The “on switch” for about a third of all E3 ligases is a small protein which looks like ubiquitin but is referred to as NEDD8. “Although we know the components of many E3 ligases, we don’t know how NEDD8 is able to ensure that the E3 ligases come together in a cell at the right time and place with all their components, or how NEDD8 enables the ligases to transfer ubiquitin,” says Brenda Schulman. By adopting a multidisciplinary approach, the researchers are seeking to find out what NEDD8 contributes to the activation of E3 ligases. This includes the way in which the activated ubiquitin ligase machinery works and how NEDD8 causes other molecular machines to deactivate the ubiquitin-marked proteins.
DFG/BA
About the Leibniz Prize 2019
The principal committee of the German Research Foundation (DFG) awarded the Gottfried Wilhelm Leibniz Prize 2019 to a total of four female scientists and six male scientists in Bonn today. The latter had been previously chosen from among 122 proposals by the selection committee responsible. Of the ten prize-winners, there are three from each of the areas of the humanities, social science and life science, and there are two each from the natural sciences and the engineering sciences. The winners receive prize money of EUR 2.5 million each, which they can use as they wish, in an unbureaucratic manor for their research work for a period of up to seven years. The Leibniz Prizes 2019 will be presented in Berlin on 13 March.

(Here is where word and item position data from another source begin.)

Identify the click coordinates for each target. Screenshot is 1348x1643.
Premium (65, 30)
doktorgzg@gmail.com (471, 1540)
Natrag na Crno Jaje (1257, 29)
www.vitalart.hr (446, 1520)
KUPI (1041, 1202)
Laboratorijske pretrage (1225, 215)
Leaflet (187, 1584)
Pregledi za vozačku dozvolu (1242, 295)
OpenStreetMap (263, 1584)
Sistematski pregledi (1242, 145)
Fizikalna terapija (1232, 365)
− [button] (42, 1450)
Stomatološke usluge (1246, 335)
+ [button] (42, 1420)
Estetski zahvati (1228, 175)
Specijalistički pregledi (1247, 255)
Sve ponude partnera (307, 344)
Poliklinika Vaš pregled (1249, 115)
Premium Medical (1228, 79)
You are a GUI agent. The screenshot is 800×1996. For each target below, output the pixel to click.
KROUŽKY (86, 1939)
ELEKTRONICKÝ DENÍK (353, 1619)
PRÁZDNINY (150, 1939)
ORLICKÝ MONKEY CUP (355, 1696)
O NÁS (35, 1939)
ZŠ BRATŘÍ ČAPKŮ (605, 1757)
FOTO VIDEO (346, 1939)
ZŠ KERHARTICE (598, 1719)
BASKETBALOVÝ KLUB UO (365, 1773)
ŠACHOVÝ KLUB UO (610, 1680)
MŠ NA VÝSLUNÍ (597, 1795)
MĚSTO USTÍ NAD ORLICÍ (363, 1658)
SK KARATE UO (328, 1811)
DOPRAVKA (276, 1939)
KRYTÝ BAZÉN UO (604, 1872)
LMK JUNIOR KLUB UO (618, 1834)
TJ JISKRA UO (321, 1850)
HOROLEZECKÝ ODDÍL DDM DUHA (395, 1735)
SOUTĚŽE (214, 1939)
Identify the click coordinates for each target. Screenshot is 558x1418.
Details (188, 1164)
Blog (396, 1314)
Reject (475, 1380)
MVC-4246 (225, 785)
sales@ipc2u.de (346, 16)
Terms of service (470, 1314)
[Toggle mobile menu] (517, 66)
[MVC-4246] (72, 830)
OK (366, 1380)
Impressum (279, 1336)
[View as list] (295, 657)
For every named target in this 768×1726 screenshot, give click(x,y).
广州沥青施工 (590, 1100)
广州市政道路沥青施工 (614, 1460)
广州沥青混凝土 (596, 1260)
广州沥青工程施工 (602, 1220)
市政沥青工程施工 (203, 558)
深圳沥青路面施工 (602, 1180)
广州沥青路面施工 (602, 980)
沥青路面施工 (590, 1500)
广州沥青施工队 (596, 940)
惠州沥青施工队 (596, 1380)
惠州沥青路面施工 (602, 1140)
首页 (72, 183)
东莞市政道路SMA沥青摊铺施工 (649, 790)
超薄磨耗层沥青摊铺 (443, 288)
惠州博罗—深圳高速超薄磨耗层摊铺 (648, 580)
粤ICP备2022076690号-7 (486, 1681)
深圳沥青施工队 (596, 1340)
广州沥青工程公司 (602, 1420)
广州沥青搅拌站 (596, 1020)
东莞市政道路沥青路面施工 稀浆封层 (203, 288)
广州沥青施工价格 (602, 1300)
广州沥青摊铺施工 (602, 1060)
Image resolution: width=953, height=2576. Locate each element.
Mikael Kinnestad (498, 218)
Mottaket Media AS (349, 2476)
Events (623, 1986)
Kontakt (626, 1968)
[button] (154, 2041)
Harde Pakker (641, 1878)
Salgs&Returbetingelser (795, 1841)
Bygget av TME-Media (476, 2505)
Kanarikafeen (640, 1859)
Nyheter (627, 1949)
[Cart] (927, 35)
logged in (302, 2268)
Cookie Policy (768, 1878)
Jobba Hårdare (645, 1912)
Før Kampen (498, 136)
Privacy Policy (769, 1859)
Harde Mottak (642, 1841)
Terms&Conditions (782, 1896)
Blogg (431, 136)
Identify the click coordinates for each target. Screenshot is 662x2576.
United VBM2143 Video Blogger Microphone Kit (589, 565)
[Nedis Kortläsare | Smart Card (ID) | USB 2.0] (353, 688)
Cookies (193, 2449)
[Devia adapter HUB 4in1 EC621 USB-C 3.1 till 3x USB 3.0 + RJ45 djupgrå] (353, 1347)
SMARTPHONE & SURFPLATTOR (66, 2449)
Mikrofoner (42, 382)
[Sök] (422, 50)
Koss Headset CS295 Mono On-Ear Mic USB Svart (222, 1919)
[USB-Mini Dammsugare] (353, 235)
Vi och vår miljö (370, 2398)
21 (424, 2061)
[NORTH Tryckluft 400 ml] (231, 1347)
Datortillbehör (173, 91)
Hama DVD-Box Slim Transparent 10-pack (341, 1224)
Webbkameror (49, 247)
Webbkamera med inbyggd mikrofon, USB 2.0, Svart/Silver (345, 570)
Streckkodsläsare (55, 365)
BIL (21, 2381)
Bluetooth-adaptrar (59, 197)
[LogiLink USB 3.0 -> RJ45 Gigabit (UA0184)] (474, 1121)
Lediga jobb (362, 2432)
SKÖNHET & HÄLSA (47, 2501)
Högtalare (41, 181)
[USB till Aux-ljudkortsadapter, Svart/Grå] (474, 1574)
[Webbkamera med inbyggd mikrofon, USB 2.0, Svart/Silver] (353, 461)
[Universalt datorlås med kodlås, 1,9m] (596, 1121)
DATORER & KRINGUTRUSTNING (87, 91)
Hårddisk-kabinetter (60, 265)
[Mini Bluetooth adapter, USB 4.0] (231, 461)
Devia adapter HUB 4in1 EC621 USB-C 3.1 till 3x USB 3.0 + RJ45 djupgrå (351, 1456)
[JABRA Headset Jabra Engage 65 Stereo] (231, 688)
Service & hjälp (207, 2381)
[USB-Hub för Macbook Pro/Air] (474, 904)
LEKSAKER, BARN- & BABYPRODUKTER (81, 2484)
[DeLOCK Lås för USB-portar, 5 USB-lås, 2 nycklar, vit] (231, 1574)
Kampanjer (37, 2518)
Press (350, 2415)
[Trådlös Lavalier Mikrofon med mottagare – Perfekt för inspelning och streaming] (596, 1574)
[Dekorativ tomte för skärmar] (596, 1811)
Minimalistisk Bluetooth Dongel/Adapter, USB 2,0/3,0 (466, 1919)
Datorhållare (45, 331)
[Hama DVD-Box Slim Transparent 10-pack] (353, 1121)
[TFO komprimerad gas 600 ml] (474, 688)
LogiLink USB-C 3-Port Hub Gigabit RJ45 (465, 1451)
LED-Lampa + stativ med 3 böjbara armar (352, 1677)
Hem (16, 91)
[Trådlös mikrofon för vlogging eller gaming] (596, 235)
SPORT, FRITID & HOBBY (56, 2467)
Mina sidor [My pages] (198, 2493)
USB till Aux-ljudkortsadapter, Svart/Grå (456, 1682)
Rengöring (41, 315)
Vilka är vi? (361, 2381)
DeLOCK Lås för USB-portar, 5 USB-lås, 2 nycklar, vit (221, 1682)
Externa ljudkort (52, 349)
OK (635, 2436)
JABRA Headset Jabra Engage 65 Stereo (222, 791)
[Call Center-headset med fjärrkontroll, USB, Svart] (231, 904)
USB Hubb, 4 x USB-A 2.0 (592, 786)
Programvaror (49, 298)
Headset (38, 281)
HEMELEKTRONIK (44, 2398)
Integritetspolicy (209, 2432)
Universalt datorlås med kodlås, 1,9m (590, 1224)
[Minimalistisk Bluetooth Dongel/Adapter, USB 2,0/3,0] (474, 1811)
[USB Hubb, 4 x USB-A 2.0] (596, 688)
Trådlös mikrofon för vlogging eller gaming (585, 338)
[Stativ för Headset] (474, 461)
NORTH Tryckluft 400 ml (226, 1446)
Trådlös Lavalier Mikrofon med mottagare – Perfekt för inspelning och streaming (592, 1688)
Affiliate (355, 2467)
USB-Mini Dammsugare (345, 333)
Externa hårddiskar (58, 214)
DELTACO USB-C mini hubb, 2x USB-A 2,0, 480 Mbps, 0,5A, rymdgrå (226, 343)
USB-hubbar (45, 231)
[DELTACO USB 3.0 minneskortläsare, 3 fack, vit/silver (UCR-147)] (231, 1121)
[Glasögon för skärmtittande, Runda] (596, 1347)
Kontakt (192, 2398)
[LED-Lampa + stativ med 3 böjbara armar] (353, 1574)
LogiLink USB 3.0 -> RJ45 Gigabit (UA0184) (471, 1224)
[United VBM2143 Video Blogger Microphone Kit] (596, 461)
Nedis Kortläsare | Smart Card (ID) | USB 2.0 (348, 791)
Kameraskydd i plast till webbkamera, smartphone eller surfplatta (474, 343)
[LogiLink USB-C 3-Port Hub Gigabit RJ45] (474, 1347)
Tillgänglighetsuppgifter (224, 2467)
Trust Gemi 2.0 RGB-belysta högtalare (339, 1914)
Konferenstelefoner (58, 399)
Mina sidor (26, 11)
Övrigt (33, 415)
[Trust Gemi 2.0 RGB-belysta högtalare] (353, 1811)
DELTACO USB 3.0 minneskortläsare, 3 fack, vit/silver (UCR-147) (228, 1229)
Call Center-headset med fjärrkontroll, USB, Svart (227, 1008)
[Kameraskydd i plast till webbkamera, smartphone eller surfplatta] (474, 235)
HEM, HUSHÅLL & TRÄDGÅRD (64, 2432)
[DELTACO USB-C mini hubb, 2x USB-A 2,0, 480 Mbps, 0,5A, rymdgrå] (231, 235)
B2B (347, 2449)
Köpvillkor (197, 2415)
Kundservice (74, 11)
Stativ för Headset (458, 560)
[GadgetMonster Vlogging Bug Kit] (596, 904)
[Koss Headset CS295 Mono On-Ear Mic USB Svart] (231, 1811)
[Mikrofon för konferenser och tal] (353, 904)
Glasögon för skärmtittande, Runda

After winning Germany's most outstanding research promotion award, one female Leibniz Prize winner and six male Leibniz Prize winners have gone on to win the Nobel Prize in the past: 1988 Prof. Hartmut Michel (chemistry), 1991 Prof. Erwin Neher and Prof. Bert Sakmann (both medicine), 1995 Prof. Christiane Nüsslein-Volhard (medicine), 2005 Prof. Theodor W. Hänsch (physics), 2007 Prof. Gerhard Ertl (chemistry) and 2014 Prof. Stefan W. Hell (chemistry).